■ **EXERCISE MATERIAL**
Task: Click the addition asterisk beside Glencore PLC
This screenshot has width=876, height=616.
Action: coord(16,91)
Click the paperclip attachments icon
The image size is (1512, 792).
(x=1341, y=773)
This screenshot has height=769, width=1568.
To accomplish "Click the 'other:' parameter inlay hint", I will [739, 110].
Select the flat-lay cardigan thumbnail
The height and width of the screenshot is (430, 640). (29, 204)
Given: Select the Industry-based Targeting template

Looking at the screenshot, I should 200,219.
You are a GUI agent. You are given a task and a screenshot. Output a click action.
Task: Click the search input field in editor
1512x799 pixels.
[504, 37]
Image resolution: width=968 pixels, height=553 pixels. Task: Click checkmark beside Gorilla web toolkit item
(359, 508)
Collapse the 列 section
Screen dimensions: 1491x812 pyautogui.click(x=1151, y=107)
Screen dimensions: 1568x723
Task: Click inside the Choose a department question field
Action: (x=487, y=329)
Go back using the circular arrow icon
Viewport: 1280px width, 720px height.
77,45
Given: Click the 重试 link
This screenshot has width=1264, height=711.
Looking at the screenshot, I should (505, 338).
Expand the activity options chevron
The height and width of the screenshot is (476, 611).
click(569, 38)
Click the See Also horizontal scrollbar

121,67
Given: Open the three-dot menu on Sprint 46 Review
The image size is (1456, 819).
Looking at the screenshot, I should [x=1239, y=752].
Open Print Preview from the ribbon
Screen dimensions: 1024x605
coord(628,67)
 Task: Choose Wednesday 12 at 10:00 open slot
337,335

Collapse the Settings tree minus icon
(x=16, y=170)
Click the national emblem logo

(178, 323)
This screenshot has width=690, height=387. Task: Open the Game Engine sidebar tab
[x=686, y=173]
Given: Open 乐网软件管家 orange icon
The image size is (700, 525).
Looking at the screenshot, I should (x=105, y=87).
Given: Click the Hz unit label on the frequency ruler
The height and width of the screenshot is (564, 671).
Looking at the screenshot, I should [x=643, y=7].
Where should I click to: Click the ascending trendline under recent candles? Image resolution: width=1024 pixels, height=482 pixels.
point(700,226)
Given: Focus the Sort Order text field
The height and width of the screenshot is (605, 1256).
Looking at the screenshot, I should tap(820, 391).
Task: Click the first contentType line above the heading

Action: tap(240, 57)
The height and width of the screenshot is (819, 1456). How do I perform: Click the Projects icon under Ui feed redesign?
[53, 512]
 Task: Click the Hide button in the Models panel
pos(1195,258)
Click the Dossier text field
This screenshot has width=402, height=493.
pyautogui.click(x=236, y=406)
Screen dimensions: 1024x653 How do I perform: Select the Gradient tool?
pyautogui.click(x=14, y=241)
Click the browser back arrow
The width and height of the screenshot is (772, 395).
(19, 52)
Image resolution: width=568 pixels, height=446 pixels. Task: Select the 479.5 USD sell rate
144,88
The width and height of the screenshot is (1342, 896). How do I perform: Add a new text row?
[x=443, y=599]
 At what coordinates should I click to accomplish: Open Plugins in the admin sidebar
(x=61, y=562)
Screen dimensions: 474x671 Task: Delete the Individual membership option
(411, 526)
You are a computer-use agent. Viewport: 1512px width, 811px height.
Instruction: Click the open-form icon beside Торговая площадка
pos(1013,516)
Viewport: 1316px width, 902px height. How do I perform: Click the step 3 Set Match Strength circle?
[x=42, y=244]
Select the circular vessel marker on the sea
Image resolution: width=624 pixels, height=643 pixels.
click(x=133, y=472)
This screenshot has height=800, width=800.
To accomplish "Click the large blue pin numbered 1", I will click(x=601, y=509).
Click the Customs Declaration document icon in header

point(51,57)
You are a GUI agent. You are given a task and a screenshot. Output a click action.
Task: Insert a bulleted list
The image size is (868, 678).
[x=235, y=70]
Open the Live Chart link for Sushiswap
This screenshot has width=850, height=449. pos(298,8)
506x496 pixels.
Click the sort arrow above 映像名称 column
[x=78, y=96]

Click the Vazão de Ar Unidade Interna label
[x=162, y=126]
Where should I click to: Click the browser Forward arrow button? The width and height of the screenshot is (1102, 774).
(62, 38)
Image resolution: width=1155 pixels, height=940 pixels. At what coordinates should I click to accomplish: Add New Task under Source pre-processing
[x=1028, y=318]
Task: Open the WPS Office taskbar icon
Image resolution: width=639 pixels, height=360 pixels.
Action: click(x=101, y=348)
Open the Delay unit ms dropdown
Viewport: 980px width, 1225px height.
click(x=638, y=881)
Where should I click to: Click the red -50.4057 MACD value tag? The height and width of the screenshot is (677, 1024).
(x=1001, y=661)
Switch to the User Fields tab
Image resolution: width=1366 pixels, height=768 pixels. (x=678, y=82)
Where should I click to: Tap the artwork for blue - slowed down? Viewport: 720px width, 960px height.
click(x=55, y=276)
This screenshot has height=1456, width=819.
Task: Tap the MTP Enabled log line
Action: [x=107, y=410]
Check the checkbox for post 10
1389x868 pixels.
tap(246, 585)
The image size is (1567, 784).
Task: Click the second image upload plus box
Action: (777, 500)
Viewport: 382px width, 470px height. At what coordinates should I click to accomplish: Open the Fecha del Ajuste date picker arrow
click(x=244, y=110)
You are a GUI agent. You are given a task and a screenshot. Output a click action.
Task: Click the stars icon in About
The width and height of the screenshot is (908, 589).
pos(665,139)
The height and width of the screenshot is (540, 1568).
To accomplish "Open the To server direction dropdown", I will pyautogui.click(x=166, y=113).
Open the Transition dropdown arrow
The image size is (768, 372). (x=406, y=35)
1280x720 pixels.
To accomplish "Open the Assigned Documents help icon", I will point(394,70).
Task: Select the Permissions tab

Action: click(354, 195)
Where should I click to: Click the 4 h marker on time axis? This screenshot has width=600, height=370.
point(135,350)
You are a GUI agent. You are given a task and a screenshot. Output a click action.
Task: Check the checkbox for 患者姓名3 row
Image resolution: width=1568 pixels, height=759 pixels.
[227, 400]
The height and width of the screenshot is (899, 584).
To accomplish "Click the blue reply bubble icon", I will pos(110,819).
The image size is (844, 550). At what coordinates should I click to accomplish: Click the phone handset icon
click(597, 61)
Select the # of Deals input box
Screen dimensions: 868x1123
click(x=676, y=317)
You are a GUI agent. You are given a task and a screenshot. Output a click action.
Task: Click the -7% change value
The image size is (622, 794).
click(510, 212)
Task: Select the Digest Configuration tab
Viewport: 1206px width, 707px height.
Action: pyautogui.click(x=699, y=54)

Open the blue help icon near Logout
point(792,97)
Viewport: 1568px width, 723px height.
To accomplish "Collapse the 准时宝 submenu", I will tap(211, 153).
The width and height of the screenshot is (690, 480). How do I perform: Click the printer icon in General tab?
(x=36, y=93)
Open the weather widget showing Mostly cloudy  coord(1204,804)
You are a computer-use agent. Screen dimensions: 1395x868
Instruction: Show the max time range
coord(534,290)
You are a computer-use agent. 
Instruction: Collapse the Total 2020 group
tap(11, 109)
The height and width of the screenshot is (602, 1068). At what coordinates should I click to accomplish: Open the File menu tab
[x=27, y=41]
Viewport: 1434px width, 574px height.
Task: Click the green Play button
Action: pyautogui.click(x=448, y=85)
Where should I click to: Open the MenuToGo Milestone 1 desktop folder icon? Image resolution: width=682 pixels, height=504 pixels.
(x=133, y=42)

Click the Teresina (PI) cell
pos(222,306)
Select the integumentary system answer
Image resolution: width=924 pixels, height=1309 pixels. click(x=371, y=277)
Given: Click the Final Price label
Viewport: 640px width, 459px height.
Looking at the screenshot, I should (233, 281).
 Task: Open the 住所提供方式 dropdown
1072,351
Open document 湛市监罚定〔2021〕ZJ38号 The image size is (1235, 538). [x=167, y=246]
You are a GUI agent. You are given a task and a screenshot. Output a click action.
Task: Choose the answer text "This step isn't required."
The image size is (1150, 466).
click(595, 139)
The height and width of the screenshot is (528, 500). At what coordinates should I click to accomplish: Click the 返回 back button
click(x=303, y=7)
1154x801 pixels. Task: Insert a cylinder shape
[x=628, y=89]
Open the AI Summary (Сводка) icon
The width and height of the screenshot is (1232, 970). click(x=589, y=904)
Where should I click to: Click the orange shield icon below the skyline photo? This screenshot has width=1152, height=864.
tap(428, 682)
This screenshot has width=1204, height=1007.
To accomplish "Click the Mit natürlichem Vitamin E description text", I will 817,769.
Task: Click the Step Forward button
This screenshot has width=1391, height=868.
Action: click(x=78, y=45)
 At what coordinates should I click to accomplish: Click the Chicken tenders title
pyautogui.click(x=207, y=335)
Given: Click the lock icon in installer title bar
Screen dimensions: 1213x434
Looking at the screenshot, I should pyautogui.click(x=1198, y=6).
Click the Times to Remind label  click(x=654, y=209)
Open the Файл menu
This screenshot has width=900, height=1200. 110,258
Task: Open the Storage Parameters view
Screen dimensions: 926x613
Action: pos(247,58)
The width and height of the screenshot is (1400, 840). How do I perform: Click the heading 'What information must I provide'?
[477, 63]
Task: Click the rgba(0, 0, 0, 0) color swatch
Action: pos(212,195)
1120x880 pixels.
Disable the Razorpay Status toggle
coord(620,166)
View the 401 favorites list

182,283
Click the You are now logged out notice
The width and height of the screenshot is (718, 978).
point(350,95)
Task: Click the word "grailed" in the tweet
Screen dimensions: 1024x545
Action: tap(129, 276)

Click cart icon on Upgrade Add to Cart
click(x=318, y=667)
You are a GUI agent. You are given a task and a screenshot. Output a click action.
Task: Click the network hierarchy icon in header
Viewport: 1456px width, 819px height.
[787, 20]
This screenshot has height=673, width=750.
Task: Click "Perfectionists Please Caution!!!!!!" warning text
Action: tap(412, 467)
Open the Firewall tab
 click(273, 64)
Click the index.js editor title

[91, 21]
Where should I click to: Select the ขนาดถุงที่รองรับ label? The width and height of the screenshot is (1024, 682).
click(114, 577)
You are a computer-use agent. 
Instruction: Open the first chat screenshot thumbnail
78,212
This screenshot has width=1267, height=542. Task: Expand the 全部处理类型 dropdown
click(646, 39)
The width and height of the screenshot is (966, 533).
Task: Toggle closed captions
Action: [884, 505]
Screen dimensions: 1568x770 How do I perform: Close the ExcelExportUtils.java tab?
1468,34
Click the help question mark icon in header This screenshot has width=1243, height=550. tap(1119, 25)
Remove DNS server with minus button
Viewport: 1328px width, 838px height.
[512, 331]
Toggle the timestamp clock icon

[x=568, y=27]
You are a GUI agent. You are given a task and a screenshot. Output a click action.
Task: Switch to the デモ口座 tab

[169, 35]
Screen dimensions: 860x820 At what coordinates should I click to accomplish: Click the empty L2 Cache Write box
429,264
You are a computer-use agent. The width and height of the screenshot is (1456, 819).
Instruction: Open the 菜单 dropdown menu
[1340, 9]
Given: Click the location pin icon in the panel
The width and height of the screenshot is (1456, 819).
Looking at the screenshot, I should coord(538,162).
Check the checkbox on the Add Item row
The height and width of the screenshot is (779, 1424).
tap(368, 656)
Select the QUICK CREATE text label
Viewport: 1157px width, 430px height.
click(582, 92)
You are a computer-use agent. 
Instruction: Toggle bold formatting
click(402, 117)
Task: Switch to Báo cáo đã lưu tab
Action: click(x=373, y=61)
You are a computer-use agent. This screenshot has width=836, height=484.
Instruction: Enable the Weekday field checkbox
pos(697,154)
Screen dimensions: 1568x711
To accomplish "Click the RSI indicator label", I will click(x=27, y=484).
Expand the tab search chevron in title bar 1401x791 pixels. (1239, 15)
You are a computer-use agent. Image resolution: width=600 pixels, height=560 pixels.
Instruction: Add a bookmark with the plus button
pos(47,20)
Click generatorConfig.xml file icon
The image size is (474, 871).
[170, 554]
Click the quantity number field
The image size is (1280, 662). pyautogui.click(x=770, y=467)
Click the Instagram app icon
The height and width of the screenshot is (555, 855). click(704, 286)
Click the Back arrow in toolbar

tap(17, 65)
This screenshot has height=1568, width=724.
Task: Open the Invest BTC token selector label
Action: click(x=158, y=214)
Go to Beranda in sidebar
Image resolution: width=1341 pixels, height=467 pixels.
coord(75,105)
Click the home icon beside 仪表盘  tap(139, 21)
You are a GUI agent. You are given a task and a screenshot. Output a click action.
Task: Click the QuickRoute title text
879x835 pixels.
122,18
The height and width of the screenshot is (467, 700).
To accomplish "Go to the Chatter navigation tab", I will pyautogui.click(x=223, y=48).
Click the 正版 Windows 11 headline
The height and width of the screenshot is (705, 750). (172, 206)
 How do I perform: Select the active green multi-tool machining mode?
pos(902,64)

■ **EXERCISE AIM**
Copy out each line of the records above that contains the word "panel".

■ **CORRECT ANSWER**
 Task: Click the Hide button in the Models panel
Given: Click the location pin icon in the panel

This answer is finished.